KURT SCHMOKE says, "One thing needed now is a serious national debate about the Constitution and crime -- perhaps one final and unambiguous test of the reach of the Second Amendment and its provisions about the right to bear arms. . . . [and whether there are] too many procedural safeguards for criminals."
First, he's right, the Second Amendment's gotta go. Also the Third. It says "no soldier shall, in time of peace, be quartered in any home without the consent of the owner." The New York Times and I agree that the violence in federal housing projects calls for a federal response. The best response is to send in the Marines -- quartered in the projects if necessary.
The Fourth Amendment forbids "unreasonable searches and seizures." The courts routinely throw out evidence -- proof -- of the worst sort of crime, often for technical violations of this amendment. Get rid of it and a lot more criminals would be behind bars.

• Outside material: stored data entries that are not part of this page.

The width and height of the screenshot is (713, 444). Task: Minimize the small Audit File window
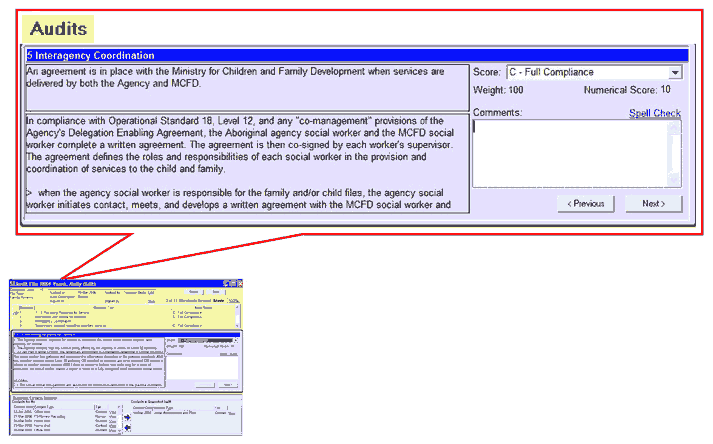227,285
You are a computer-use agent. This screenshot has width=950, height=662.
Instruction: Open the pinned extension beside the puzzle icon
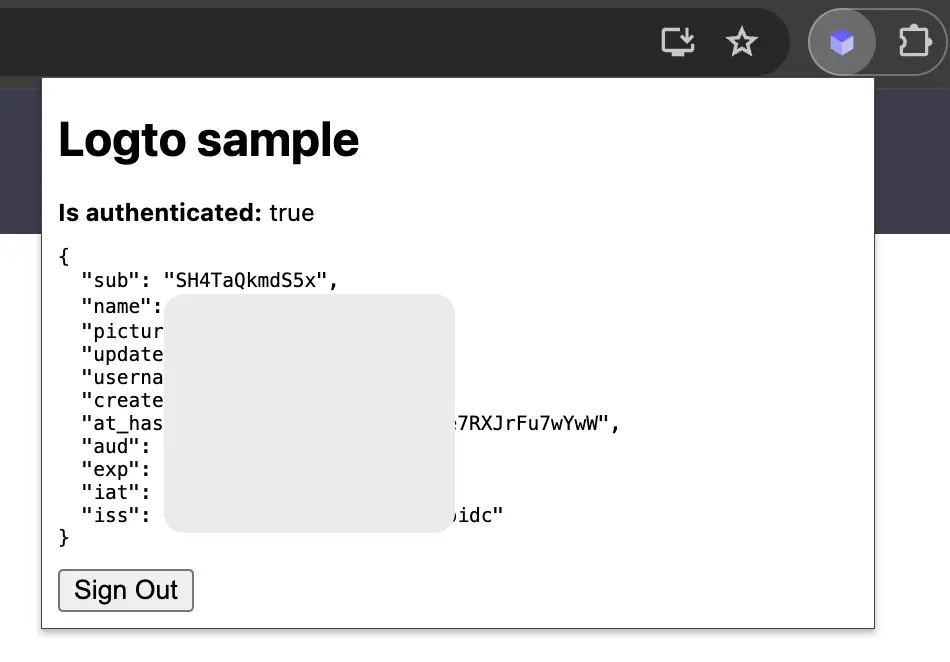coord(842,42)
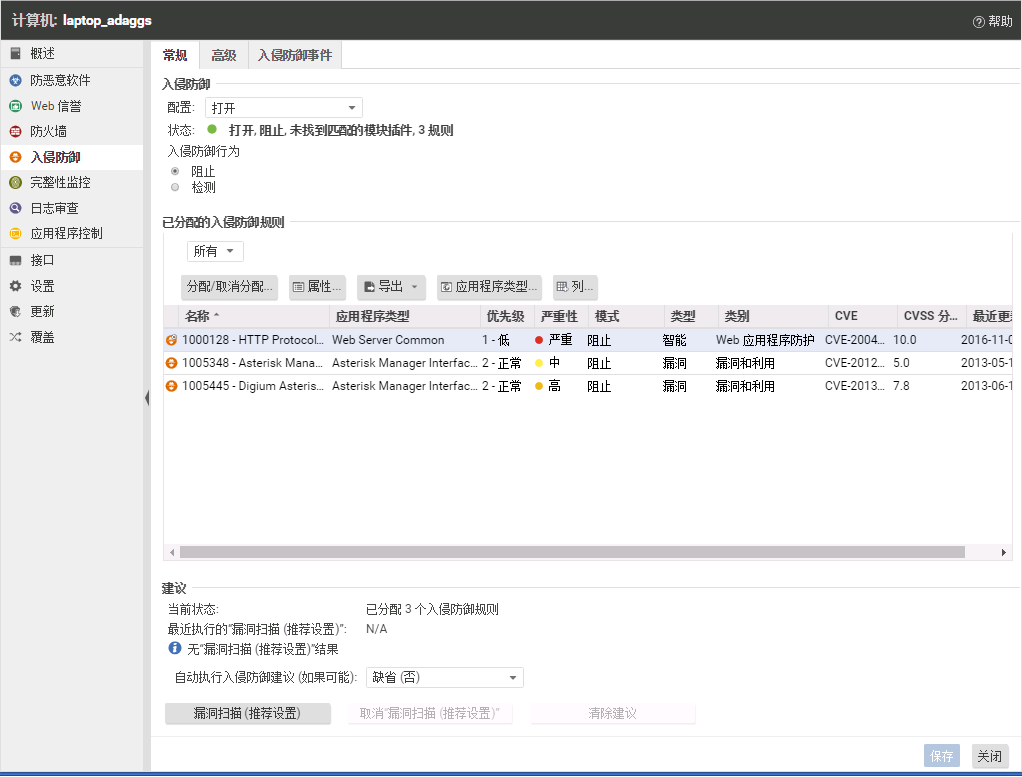Image resolution: width=1022 pixels, height=777 pixels.
Task: Select the 检测 radio button
Action: [x=175, y=187]
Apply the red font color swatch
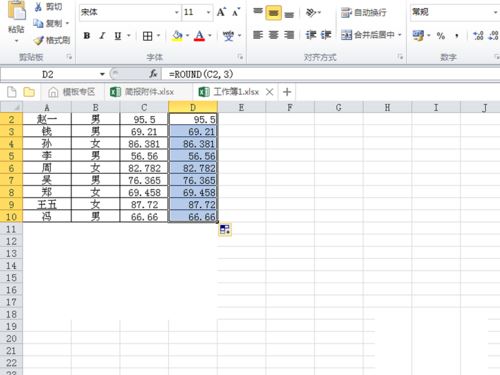 tap(199, 36)
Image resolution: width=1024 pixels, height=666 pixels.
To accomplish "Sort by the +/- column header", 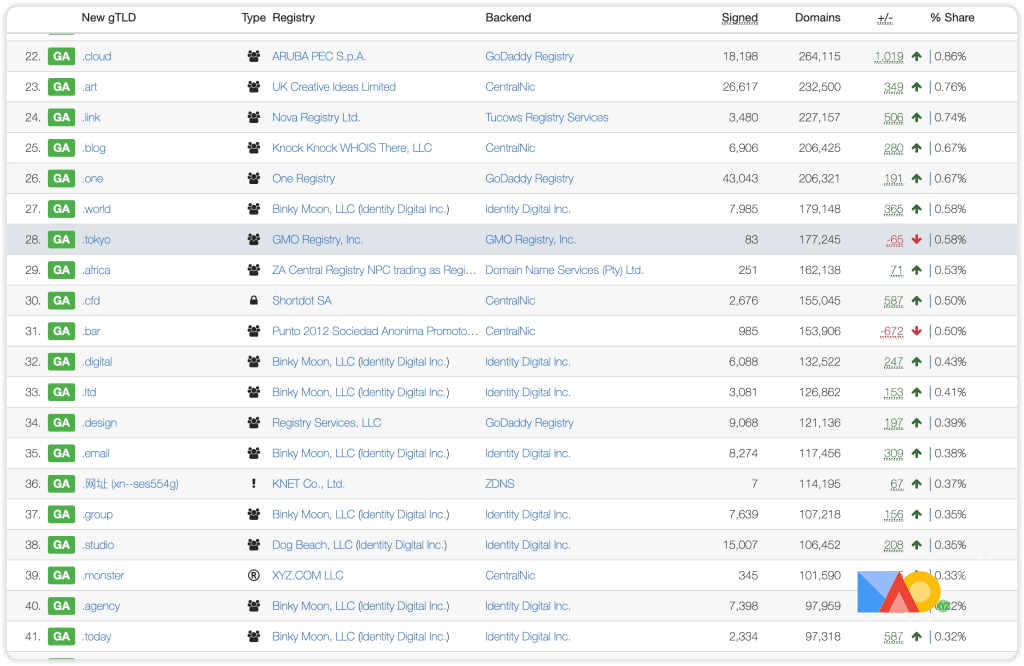I will click(885, 18).
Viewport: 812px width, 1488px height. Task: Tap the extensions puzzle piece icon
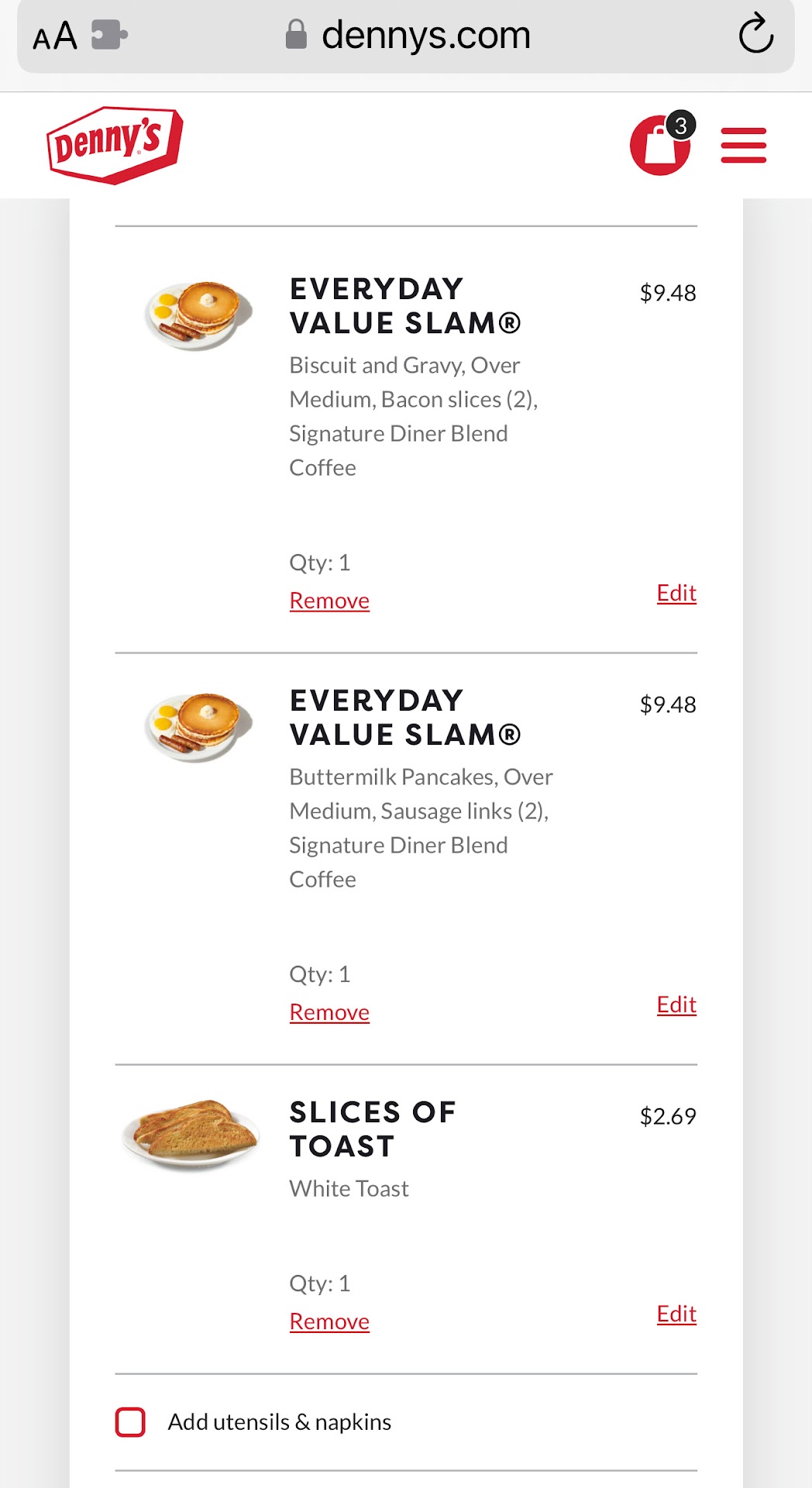[x=108, y=35]
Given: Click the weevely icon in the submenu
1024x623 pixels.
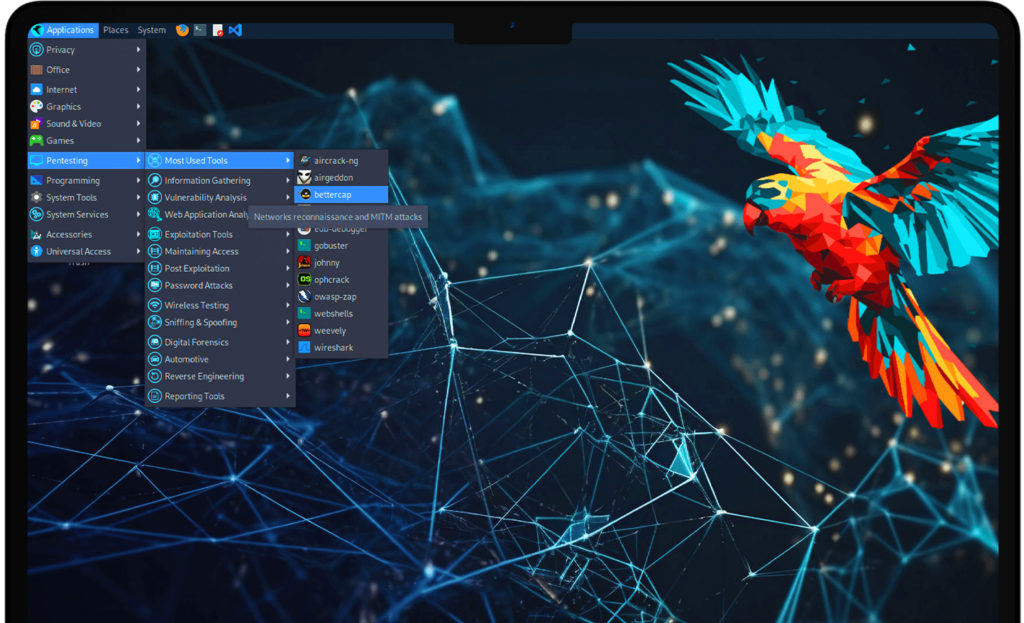Looking at the screenshot, I should coord(304,330).
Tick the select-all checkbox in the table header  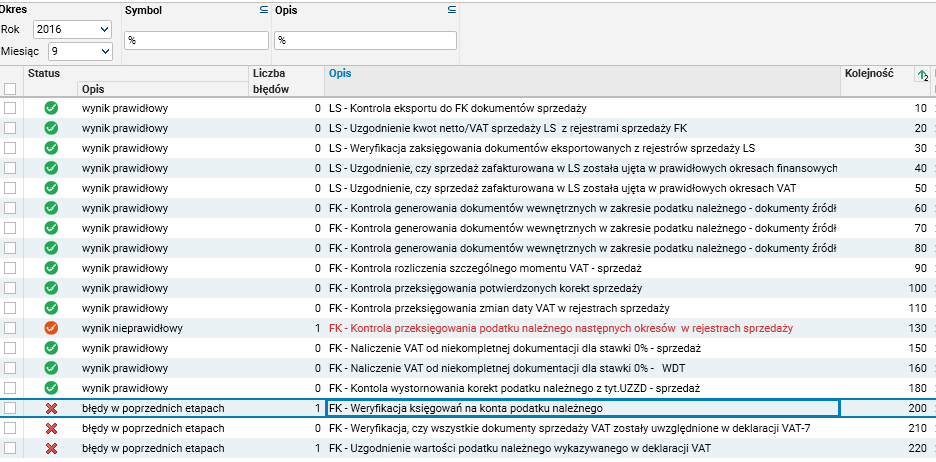[10, 89]
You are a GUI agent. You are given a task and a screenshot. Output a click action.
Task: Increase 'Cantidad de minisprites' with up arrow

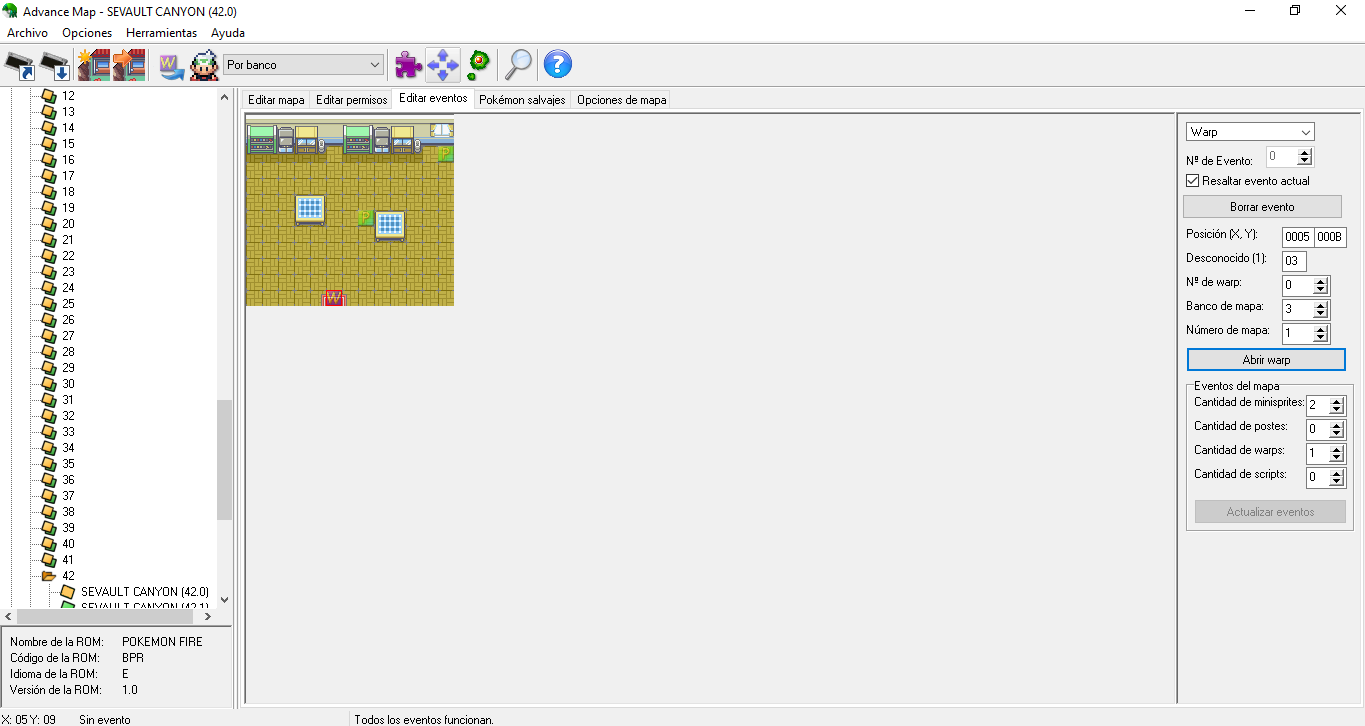[x=1337, y=401]
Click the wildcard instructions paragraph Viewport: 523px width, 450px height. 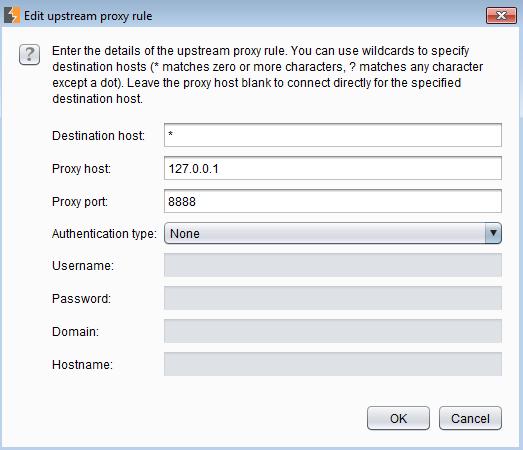pos(267,75)
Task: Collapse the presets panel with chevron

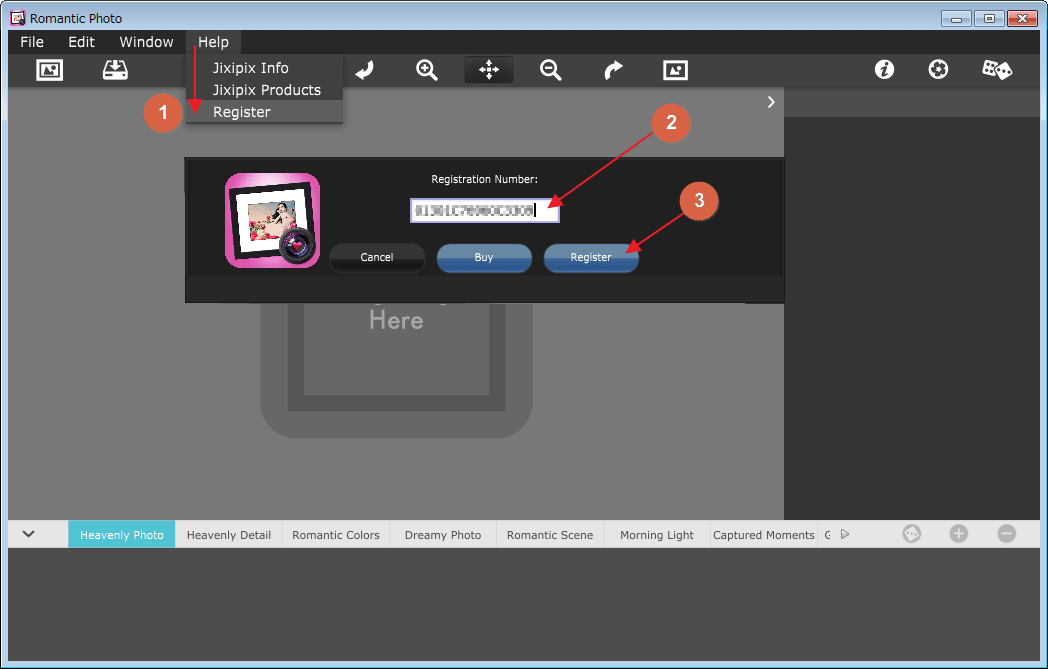Action: pos(29,534)
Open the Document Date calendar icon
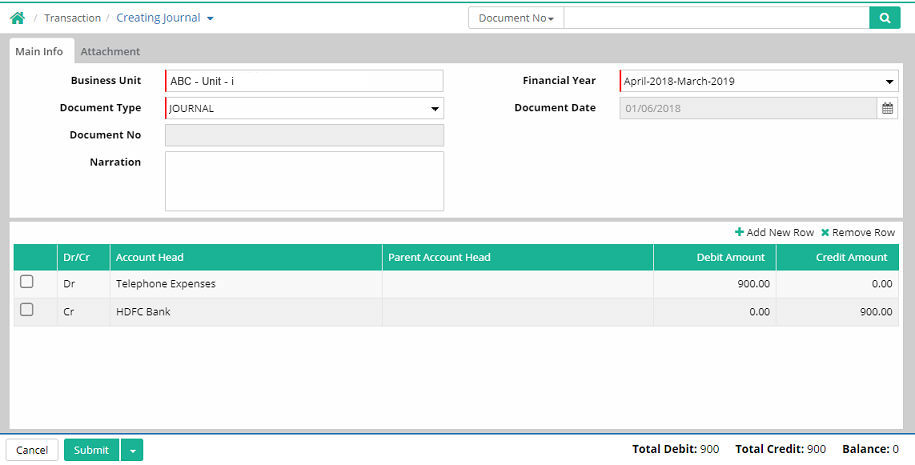915x465 pixels. (887, 108)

The Fifth, of course, must go. That's the "due process of law" amendment. Many judges interpret it to mean not just that a criminal defendant get a fair trial but a perfect trial. This amendment also says, "no person shall be . . . compelled to to be a witness against himself." That has been interpreted to mean that even intelligent, clever but non-coercive police procedures that produce confessions in the station house can't be used at trials. Lots of Fifth Amendment meanies walking the streets.
Sixth Amendment -- NOT! It guarantees criminal defendants "assistance of counsel" at taxpayers' expense. Nationwide, 80 percent of all criminal defendants are now represented by publicly paid lawyers. We may not have socialized medicine in this country but we sure have socialized criminal law.
The Eighth Amendment puts a lot of dangerous guys back in your neighborhood. It says "excessive bail may not be required . . . nor cruel and unusual punishments inflicted." Judges have construed the latter to mean that prison populations must be kept lower -- which means releasing thugs early or not imprisoning them in the first place. Gotta go.
This all may seem extreme, but in fact none of those Bill of Rights amendments applied to state governments until after the Fourteenth Amendment was ratified in 1868. Some of them were only applied to the states in the past 30 or 40 years.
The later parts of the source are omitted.